In Francia si festeggia con dell’ottima cucina, champagne, ostriche e lumache; in Inghilterra si usa fare giochi di gruppo in famiglia dopo il cenone a base di tacchino e pudding.

in Spagna, a Capodanno mangiano l’uva ad ogni rintocco della mezzanotte per augurare felicità e ricchezza, inoltre si deliziano con le famose “bunuelos”, delle sfogliatine dolci, molto buone che arricchiscono l’anno di bontà.

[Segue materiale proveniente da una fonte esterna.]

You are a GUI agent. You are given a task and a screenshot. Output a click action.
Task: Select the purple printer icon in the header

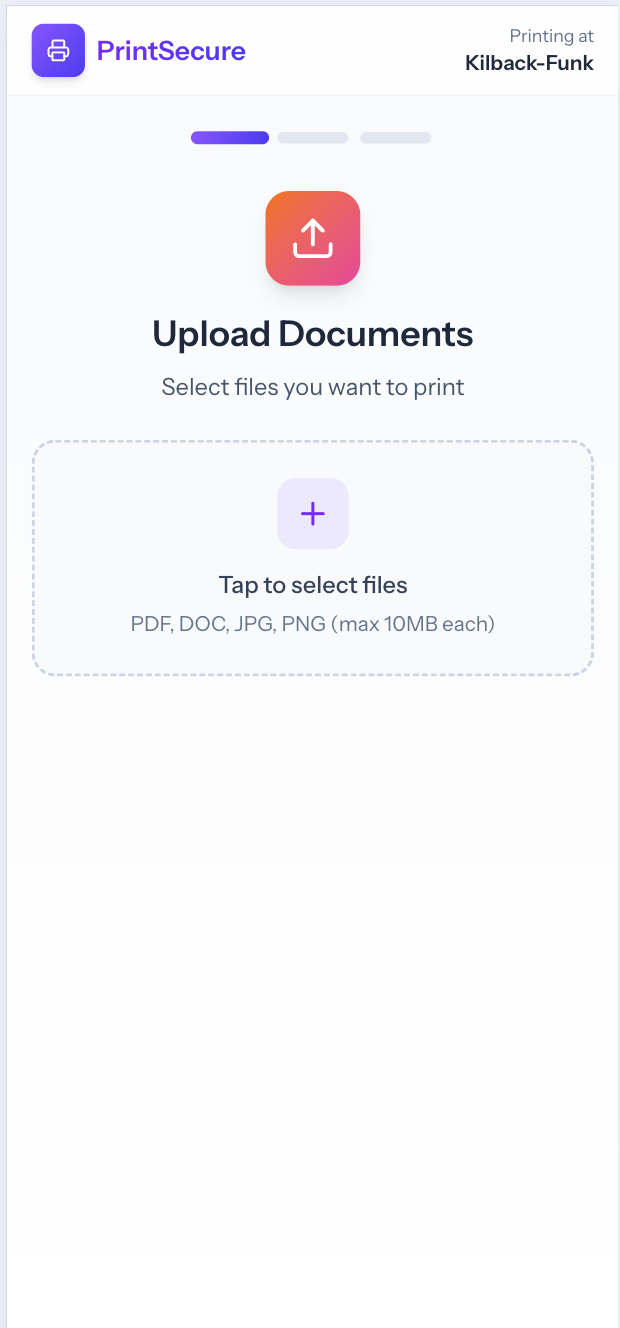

In Germania è quasi Carnevale, nel senso che la tradizione vuole che l’ultimo dell’anno si festeggi in maschera, brindando con un drink alternativo fatto di rum, cannella, vino e chiodi di garofano. In alcune zone si mangiano le aringhe affumicate.

In Asia
Il Giappone aspetta con ansia il nuovo anno, qui il Capodanno e i suoi festeggiamenti durano per 3 giorni consecutivi. Le donne devono dedicarsi alla pulizia della casa, perchè va cacciato via il vecchio per preparare la casa al nuovo anno e a ciò che porterà di buono. Le case vanno adornate per l’ultimo dell’anno con decorazioni in bambù, rami di pino e altri soggetti sempre in stile nature. Si brinda con il sakè e si ci reca nei templi per purificarsi dai peccati, grazie al suono dei 108 gong per festeggiare il nuovo anno.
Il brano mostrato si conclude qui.